Objective:
Can you extend the passage below on drafting guidelines and standards for a professional association, carrying it on past its final sentence?

Excerpt provided:
****

All members of a professional association should have a possibility to comment on a draft version of guidelines/standards. An important component in the adoption of guidelines/standards is the design of a proper organizational process that involves the composition of a draft by a select group of recognized experts, an open debate among members, and an official procedure for the adoption of standards/guidelines as organizational policy.

Acknowledge the difference between minimum and maximum standards

Minimal standards must be complied with in all situations. Maximum standards are ideal principles worth striving for, although they will not be accomplished in any particular situation. It often turns out that there will be many maximum principles in a set of guidelines, although that is not what most people believe is “standards.” For that reason I personally prefer the term guidelines or guiding principles rather that “standards.”

Think carefully about guidelines and methodological pluralism

Advocates of a particular method often think that methodological rules connected to their own method defines quality as such in the whole field. For that reason, they are likely to insert their own methodological rules into the set of guidelines. As a consequence, guidelines can be used politically to promote one set of methods or one particular paradigm rather than another. Great care should be exercised in the formulation of guidelines to make sure that pluralism remains protected. For example, in evaluation the rule is that if you subscribe to a particular method, you should have high competence in the chosen method. But that goes for all methods.

Get beyond the “but that´s obvious” argument

Some argue that it is futile to formulate a set of guidelines because at that level of generality, it is only possible to state some very broad and obvious principles with which every sensible person must agree. The argument sounds plausible when you hear it, but my experience suggests otherwise for a number of reasons. First, some people have just not thought about a very bad practice (for example, doing evaluation without written Terms of Reference). Once you see, that someone has formulated a guideline against this, you are likely to start paying attention to the problem. Just because a principle is obvious to some, does not mean that it is obvious to all. Second, although there may be general agreement about a principle (such as “do no unnecessary harm” or “take general social welfare into account”), there can be strong disagreement about the interpretations and implications of the principle in practice.  Third, a good set of guiding principles will often comprise at least two principles that are somewhat in tension with each other, for example the principle of being quick and useful versus the principle of being scientifically rigorous. To sort out exactly which kind of tension between these two principles one can live with in a concrete case turns out to be a matter of complicated professional judgment. So, get beyond the “that´s obvious” argument.

****

Data provided:
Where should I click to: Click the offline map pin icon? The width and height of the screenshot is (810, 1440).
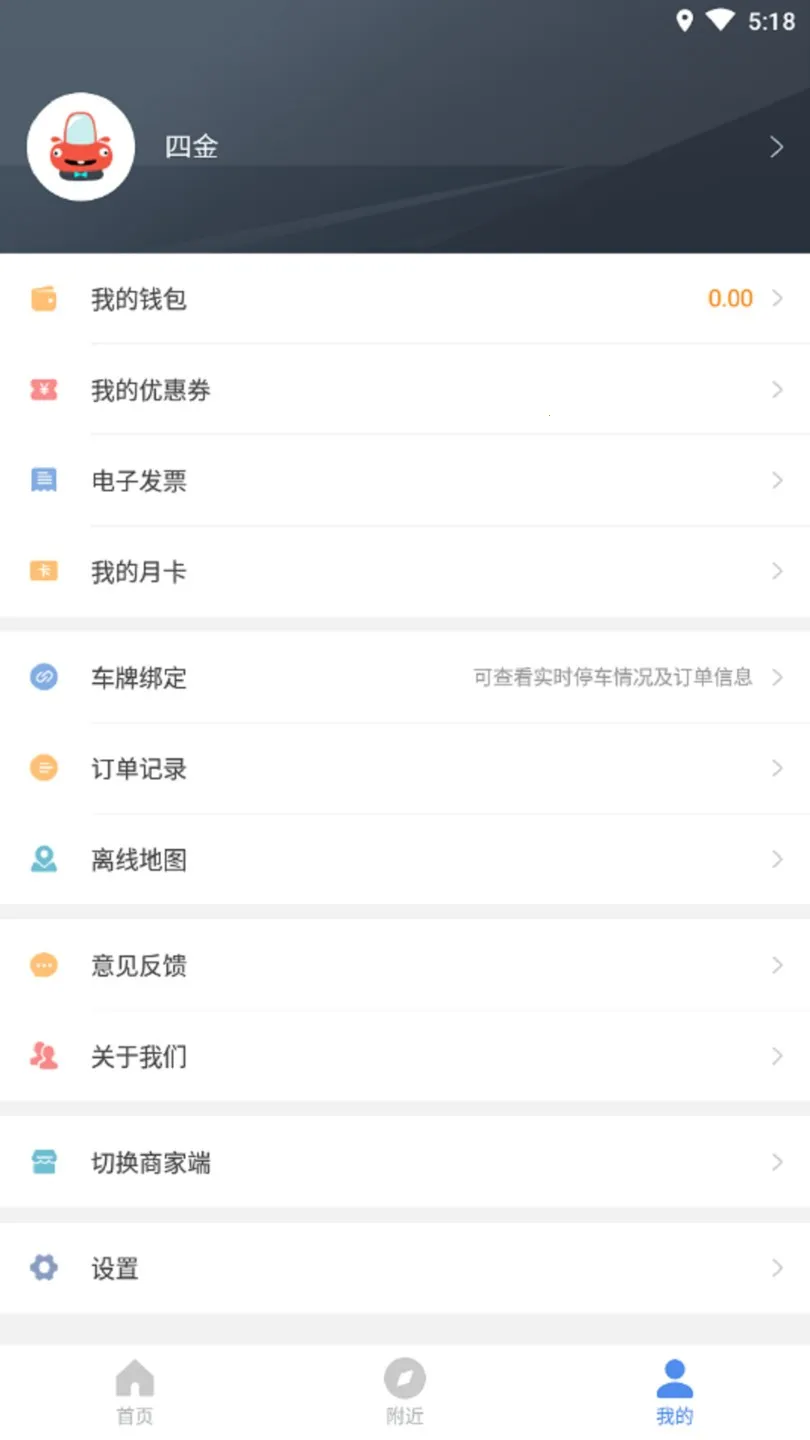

****

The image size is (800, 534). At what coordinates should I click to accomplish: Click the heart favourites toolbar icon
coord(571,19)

****

Output for this task:
Recognize the fruitful uses of guidelines

Among the most important uses of guidelines in evaluation are:

– In application situations, good evaluators can explain their practice with reference to broader principles

– In conferences, guidelines can stimulate insightful professional discussions about how to handle complicated cases

– Books and journals can make use of guidelines as inspiration for the development of an ethical awareness among practitioners. For example, google Michael Morris´ work in the field of evaluation.

– There is great use of guidelines in teaching and in other forms of socialization of evaluators.

Respect the multiplicity of organizations

If, say, the European Evaluation Society wants to adopt a set of guidelines, it should be respected that, say, the German and the Swiss association already have their own guidelines. Furthermore, some professional associations (say, psychologists) also have guidelines. A professional association should take such overlaps seriously and find ways to exchange views and experiences with guidelines across national and organizational borders.

Professionals are not alone, but relations can be described in guidelines, too

It is often debated that one of the major problems in bad evaluation practice is the behavior of commissioners. Some therefore think that guidelines describing good evaluation practice are in vain until the behavior of commissioners (and perhaps other users of evaluation) are included in the guidelines, too. However, there is no particular reason why the guidelines cannot describe a good relation and a good interaction between commissioners and evaluators. Remember, guidelines have no regulatory power. They express merely the official norms of the professional association. Evaluators are allowed to express what they think a good commissioner should do or not do. In fact, explicit guidelines can help clarify mutual and reciprocal role expectations.

Allow for regular reflection, evaluation and revision of guidelines

At regular intervals, guidelines should be debated, evaluated and revised. The AEA guidelines, for example, have been revised and now reflect values regarding culturally competent evaluation that was not in earlier versions. Guidelines are organic and reflect a particular socio-historical situation.


Michael Morris (2008). Evaluation Ethics for Best Practice. Guilford Press.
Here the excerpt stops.